Michelle Obama’s DNC Speech: Inspiring Political Philosphy

Michelle Obama gave an amazing speech last night at the DNC. It is true that I was chopping onions and leeks as I watched this, but she had me crying by the end of it. As I’ve said before, I’m cynical about my politics, but I can get behind what the First Lady is saying.  I’d encourage you to watch this all the way through, if you haven’t yet.


I think the “American Dream” is deeply problematic and, historically and presently, it has been used to some upsetting ends. Most notably, the idea that if you work hard enough you’ll then succeed means that those who need (government) assistance are consistently read as lazy and irresponsible. If you haven’t achieved the American Dream, the argument goes, then you are not applying yourself and you deserve your fate. I suppose that’s a comforting idea, because if all it takes is hard work, then we all know how to prevent a similar fate from showing up on our own doorsteps.

The American Dream that Michelle Obama is talking about here is something different, though. She says:

Our families…simply believed in that fundamental American promise that, even if you don’t start out with much, if you work hard and do what you’re supposed to do, you should be able to build a decent life for yourself and an even better life for your kids and grandkids.
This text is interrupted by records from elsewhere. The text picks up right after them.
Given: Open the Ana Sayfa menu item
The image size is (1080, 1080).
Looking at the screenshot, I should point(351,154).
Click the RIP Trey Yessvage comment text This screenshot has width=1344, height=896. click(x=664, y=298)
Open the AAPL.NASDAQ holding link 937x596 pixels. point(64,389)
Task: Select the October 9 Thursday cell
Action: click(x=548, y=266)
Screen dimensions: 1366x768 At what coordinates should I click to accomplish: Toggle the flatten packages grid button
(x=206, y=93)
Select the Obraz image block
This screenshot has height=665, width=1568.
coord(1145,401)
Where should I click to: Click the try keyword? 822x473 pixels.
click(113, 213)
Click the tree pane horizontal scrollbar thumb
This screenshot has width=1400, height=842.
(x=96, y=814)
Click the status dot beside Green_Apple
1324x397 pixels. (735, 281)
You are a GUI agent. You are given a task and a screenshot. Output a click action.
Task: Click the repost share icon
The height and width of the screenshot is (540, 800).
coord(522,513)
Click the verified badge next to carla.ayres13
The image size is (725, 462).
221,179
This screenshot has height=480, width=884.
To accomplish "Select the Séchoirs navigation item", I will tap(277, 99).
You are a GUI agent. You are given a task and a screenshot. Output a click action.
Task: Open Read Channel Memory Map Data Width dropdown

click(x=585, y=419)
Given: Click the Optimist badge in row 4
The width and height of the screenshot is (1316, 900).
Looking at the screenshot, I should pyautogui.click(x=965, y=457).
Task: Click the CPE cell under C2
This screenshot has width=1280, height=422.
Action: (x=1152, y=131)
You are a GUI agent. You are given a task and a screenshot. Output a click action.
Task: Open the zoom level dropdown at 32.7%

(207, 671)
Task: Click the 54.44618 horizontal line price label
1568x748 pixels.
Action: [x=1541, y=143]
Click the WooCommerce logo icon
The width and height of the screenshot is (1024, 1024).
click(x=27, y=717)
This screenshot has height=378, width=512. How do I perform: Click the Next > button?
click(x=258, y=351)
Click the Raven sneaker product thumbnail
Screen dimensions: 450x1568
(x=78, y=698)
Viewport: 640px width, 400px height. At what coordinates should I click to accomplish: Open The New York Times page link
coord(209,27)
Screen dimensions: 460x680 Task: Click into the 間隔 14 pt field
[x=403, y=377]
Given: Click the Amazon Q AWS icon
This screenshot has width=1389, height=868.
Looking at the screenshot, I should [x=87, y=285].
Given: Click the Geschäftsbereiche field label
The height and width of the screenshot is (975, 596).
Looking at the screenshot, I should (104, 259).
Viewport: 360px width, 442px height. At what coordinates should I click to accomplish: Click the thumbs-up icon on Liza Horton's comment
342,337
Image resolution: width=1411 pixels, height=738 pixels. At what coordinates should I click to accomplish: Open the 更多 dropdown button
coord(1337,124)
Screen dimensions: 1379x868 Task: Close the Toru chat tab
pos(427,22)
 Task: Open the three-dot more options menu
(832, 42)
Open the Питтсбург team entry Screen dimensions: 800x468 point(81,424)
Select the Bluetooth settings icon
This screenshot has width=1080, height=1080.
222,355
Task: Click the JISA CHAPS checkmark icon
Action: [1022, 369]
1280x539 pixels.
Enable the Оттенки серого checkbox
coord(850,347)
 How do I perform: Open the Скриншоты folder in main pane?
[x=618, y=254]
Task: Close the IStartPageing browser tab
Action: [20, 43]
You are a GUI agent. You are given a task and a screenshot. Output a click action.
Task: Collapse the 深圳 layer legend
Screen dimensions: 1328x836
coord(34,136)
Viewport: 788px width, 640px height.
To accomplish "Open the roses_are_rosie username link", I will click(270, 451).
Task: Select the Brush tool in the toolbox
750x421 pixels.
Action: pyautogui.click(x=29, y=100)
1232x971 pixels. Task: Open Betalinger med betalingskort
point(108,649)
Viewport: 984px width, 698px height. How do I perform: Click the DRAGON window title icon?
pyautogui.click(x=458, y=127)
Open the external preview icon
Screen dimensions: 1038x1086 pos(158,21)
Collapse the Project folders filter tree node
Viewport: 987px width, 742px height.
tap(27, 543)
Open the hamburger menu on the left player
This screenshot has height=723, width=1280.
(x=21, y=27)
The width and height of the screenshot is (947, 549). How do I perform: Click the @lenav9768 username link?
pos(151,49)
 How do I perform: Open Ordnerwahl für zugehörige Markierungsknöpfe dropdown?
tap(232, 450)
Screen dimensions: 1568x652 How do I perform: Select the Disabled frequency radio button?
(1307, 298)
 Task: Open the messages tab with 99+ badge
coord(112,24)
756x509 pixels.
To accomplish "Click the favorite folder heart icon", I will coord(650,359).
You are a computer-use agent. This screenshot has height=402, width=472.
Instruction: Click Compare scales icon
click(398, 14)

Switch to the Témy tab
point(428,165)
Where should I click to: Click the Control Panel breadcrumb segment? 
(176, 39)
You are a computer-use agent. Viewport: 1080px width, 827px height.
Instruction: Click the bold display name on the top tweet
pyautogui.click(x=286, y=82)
By using words like “supposed to” and “should be able to,” she’s calling the “promise” of the American Dream on the carpet, and in a way, she’s flipping the logic of the American Dream as it’s been used. Throughout her speech, she insisted, instead, that in America, hard work should always be recognized and rewarded. In a way, she’s calling on us to rely on the American Dream, not as mythology or means of measuring other’s (lack of) success and how deserving they may be of their lot in life, but as a standard by which to measure our success as a nation. And let’s use her definition of success while we’re at it:

Success isn’t about how much money you make, it’s about the difference you make in people’s lives.

That might sound like a cliche bumper sticker, but as a guiding philosophy within the context of politics? It’s profound and important. When it comes to politics, I am liberal because I believe that if we raise up the lowest members of society, everyone benefits, (and, for what it’s worth, I’m willing to pay higher taxes to live in that kind of a country).  For me, the power of this speech is in the many ways it puts that value forward. Take us out, Michelle:

If farmers and blacksmiths could win independence from an empire, if immigrants could leave behind everything they knew for a better life on our shores, if women could be dragged to jail for seeking the vote, if a generation could defeat a depression and define greatness for all time, if a young preacher could lift us to the mountaintop with his righteous dream — and if proud Americans can be who they are and boldly stand at the altar with who they love — then surely, surely we can give everyone in this country a fair chance at that great American Dream.